Schäuble will den Tabakrauchern an den Kragen

Einem Zeitungsbericht zufolge hat der Bundesfinanzminster eine weitere Einnahmequelle aufgetan: die Raucher selbstgedrehter Zigaretten.

Geld ausgeben© Peter Atkins / Fotolia.com

Einem Zeitungsbericht zufolge hat der Bundesfinanzminster eine weitere Einnahmequelle aufgetan: die Raucher selbstgedrehter Zigaretten. Schäuble plane demnach, die Steuer auf den so genannten Feinschnitt kräftig zu erhöhen - nach der Bundestagswahl im Herbst.

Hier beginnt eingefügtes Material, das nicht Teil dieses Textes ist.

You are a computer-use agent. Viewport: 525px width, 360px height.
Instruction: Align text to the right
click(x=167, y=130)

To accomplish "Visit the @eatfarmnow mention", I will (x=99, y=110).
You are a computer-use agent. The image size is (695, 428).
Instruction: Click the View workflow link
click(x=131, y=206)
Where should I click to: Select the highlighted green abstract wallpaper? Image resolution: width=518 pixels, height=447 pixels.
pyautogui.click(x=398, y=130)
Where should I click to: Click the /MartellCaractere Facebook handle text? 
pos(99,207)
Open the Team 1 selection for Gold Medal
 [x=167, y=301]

Tabak ist bislang viel billiger als Zigaretten

Weil Zigaretten in den vergangenen Jahren deutlich verteuert wurden, der Tabak zum Selbstdrehen hingegen kaum, stiegen viele ehemalige Zigarettenraucher auf den Feinschnitt um - was natürlich Steuerausfälle zur Folge hatte. Zum Vergleich: Ein Päckchen mit 20 Marken-Fabrikzigaretten kostet rund fünf Euro, 20 selbstgedrehte Zigaretten aber nur ein Viertel davon. Aus Sicht des Bundes-Kassenwarts ist hier also Luft nach oben, und offenbar wurden inzwischen Nägel mit Köpfen gemacht. So seien den großen Tabakkonzernen bereits Pläne zu einer "marktschonenden" Anhebung der Steuer vorgelegt worden.

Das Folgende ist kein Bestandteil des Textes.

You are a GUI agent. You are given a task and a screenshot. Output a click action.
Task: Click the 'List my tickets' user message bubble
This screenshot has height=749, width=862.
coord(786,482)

Das Ziel: Die "strukturelle Null" im Haushalt 2014

Wie die "Stuttgarter Nachrichten" berichteten, sei die Erhöhung Teil eines neuen Sparpakets, das nach der Wahl im September aufgelegt werden soll. Das Paket beinhalte nach Informationen des "Spiegel" diverse teils einschneidende Maßnahmen wie beispielsweise die Abschaffung des ermäßigten Steuersatzes von sieben Prozent und auch eine weitere Heraufsetzung des Rentenalters. Das Bundesfinanzministerium hat diese Pläne dementiert, doch das Magazin hält an seiner Darstellung fest. Ziel hinter den gesamten Maßnahmen, unabhängig davon, welche konkret zum Tragen kommen: Die so genannte "strukturelle Null" soll stehen, Schäuble will für 2014 einen zumindest strukturell ausgeglichenen Haushalt erreichen.